• [Task to complete]: Please copy the listing below word for word, from its first line through the line containing "click(x=260, y=46)", inclusive. Leave the pictures out of your copy.

>> BEGIN Supplied records

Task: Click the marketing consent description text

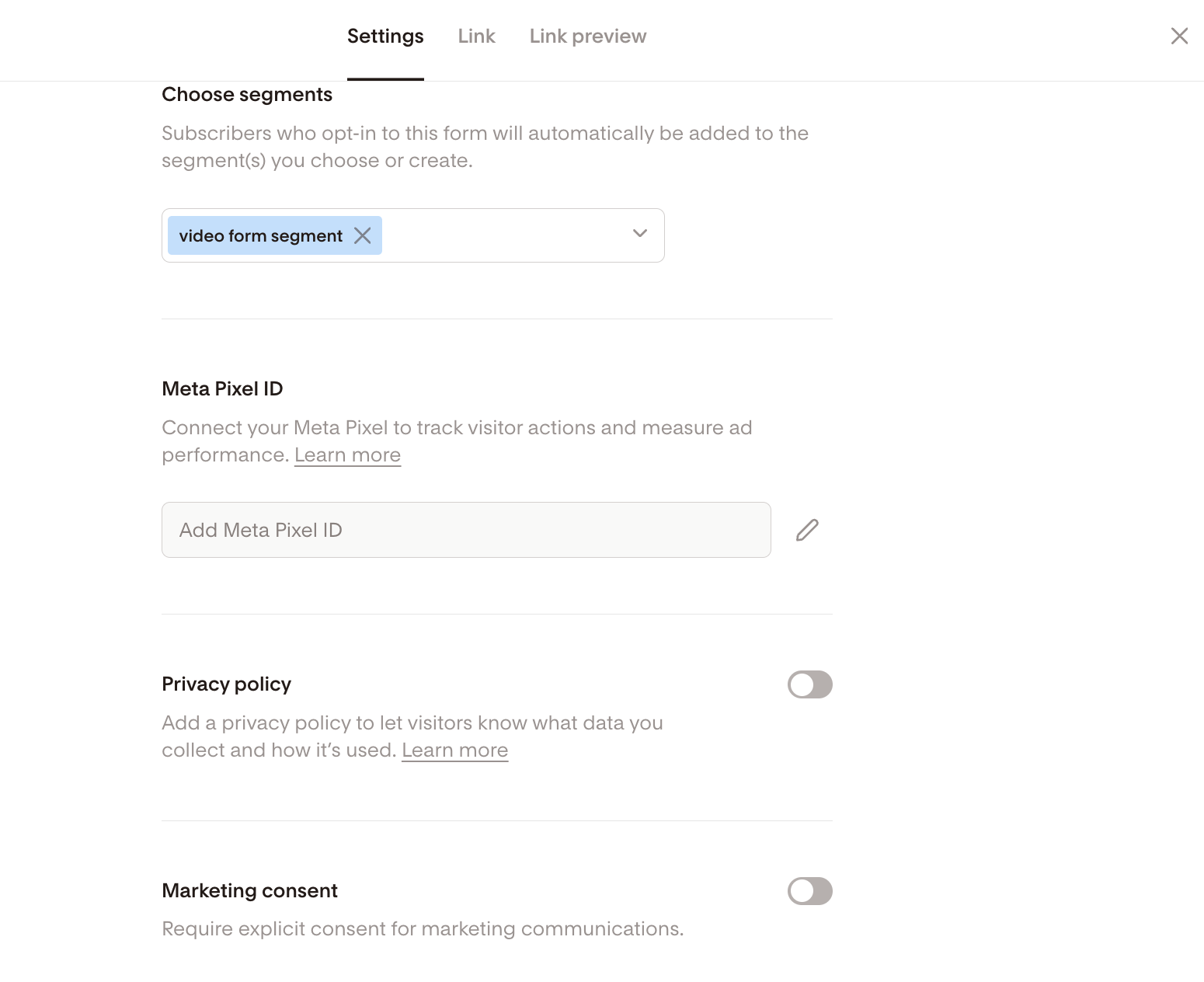Action: (423, 929)
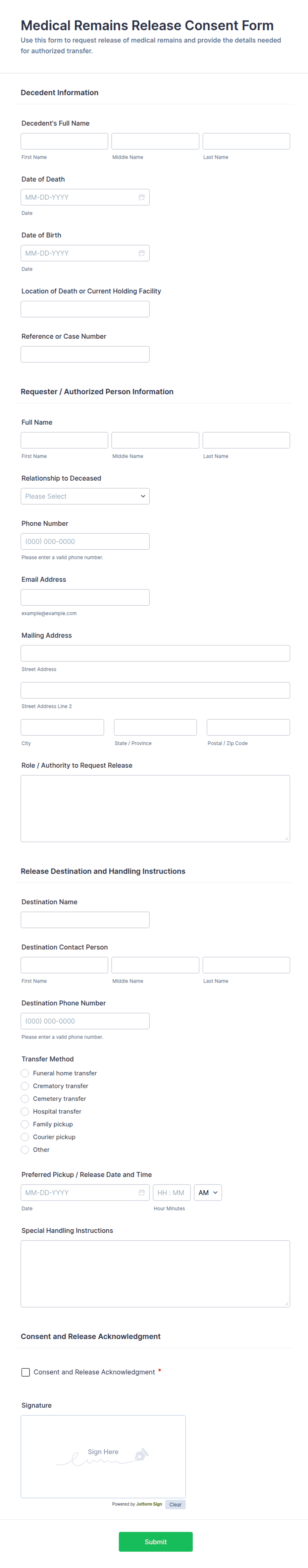The height and width of the screenshot is (1568, 308).
Task: Open the AM/PM selector for pickup time
Action: click(x=208, y=1193)
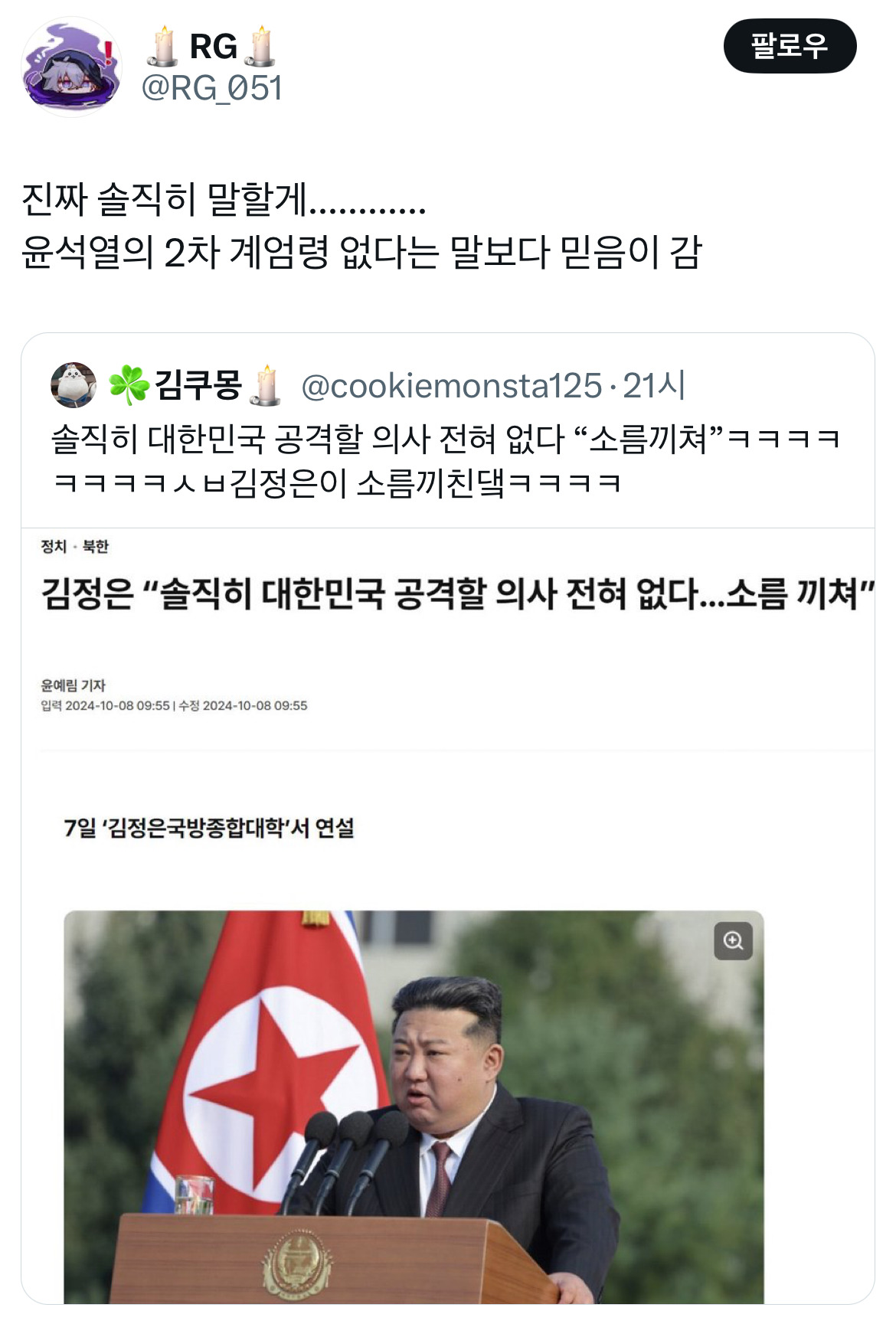Click the candle emoji right of RG
Image resolution: width=896 pixels, height=1337 pixels.
click(x=260, y=46)
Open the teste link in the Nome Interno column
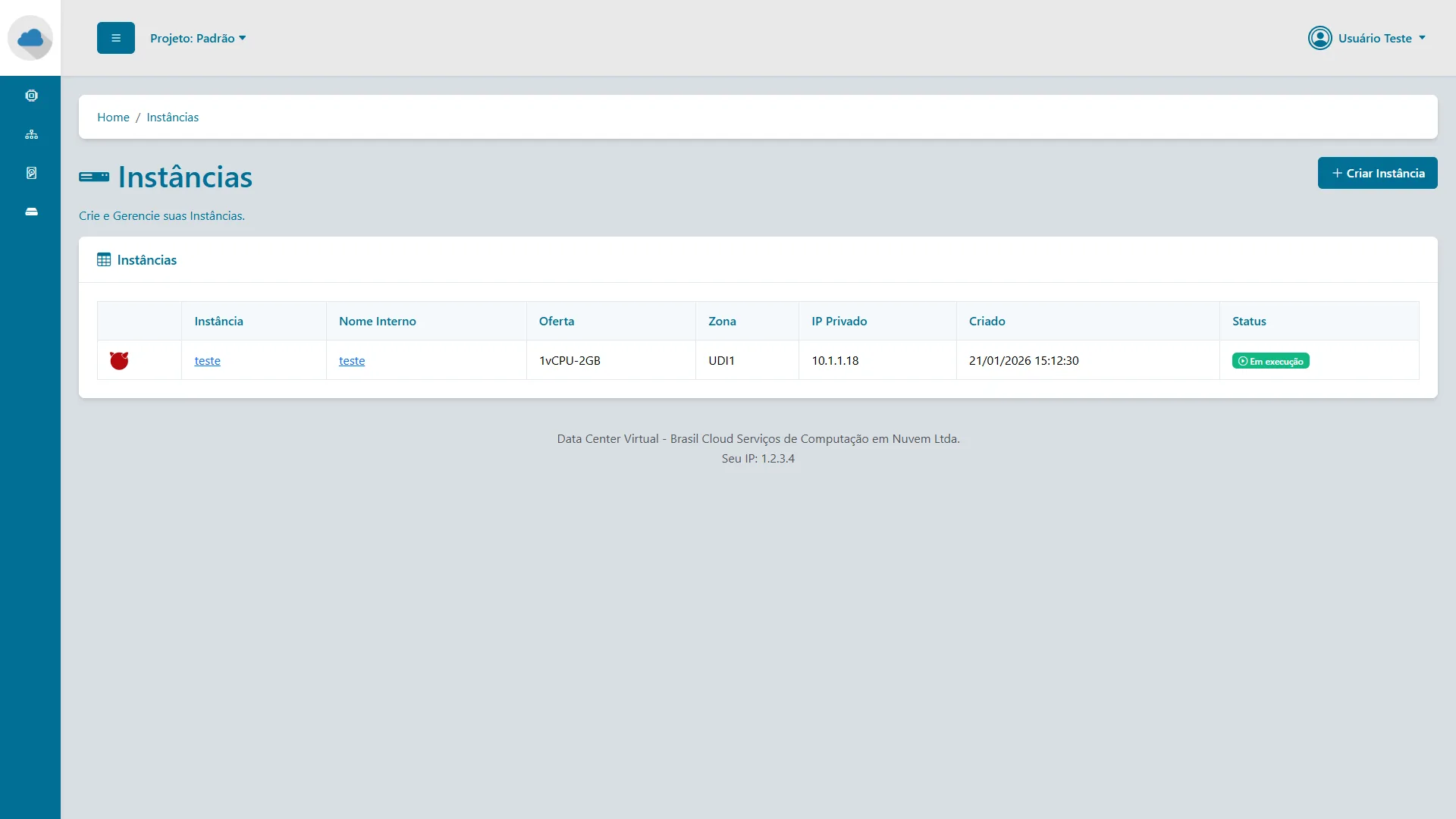The image size is (1456, 819). click(x=351, y=361)
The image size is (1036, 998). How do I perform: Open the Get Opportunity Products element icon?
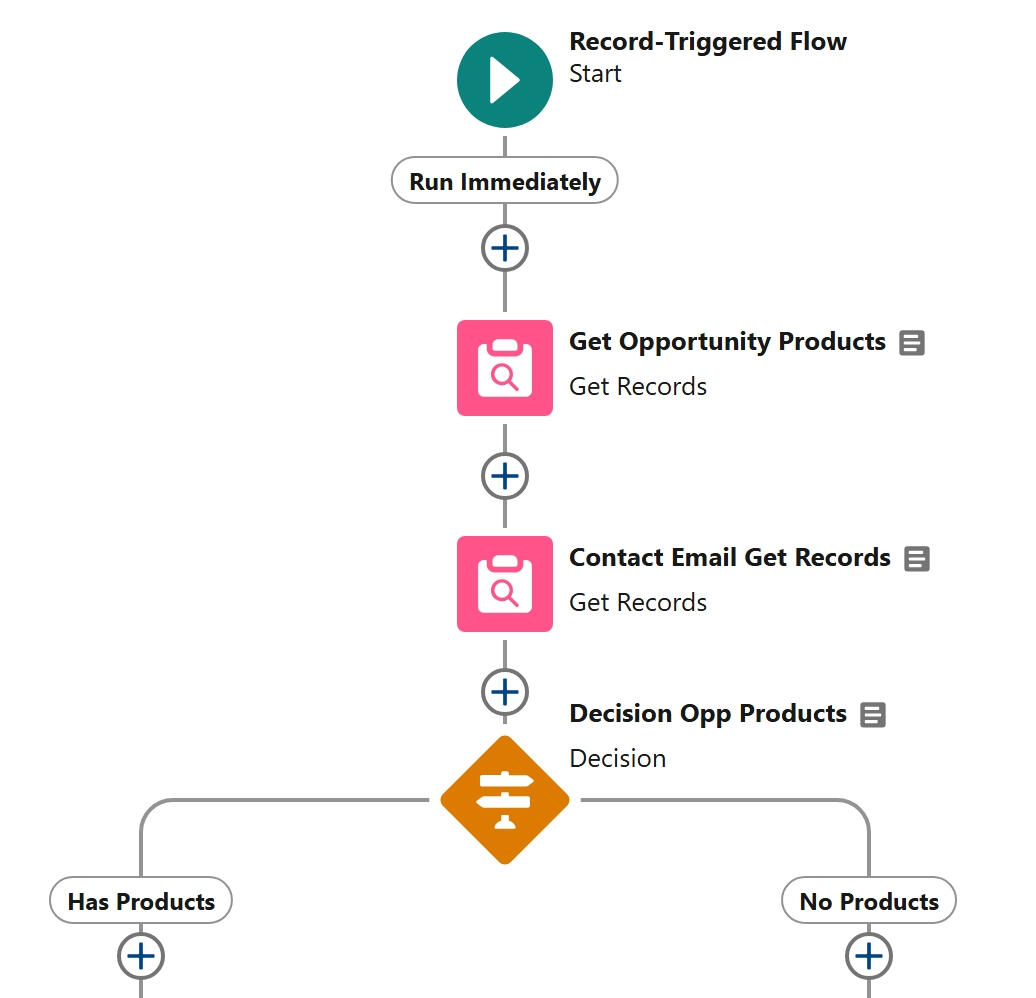(504, 368)
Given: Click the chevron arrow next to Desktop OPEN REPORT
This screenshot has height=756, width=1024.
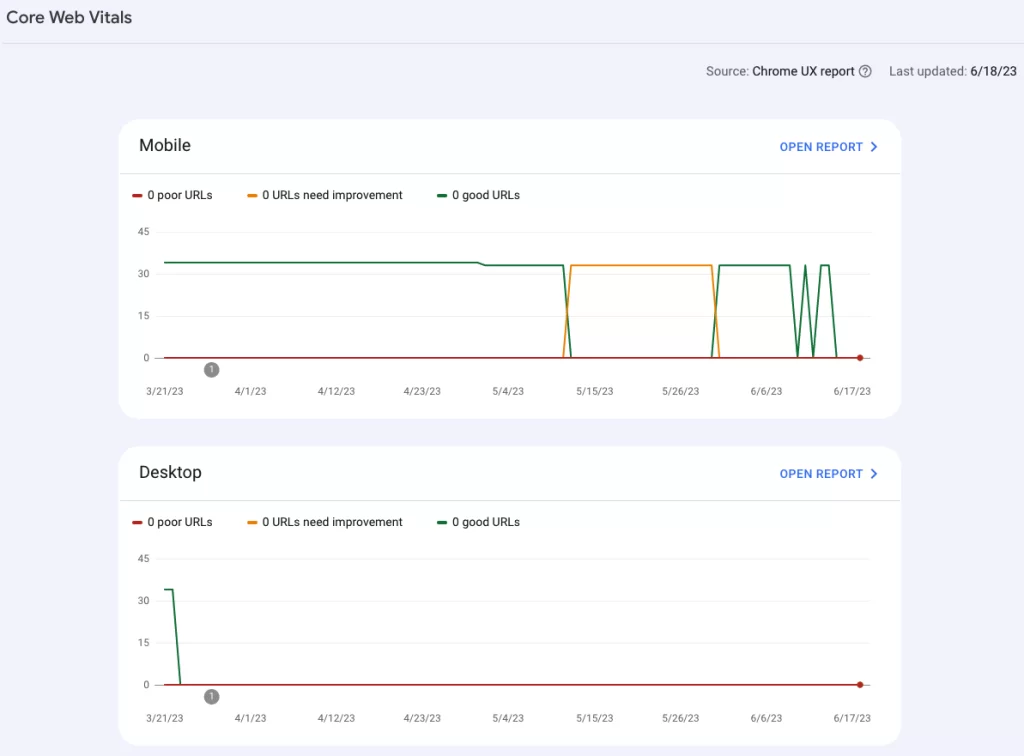Looking at the screenshot, I should coord(874,474).
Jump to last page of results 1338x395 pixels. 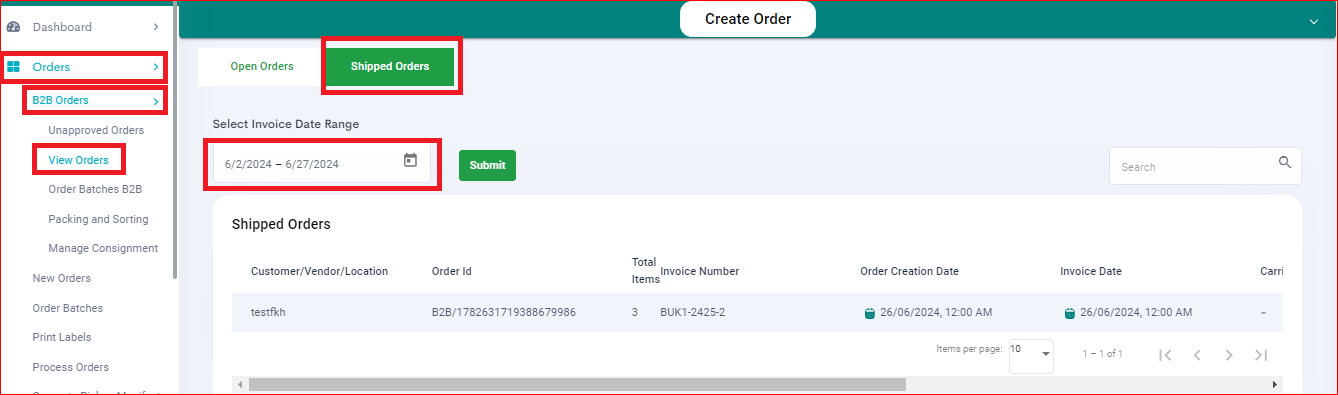(x=1261, y=354)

>> END Supplied records

• [Correct result]:
Task: Click the marketing consent description text

Action: (423, 929)
The height and width of the screenshot is (1568, 308).
Task: Open the AM/PM selector for pickup time
Action: click(x=208, y=1193)
Click the candle emoji right of RG
Image resolution: width=896 pixels, height=1337 pixels.
click(x=260, y=46)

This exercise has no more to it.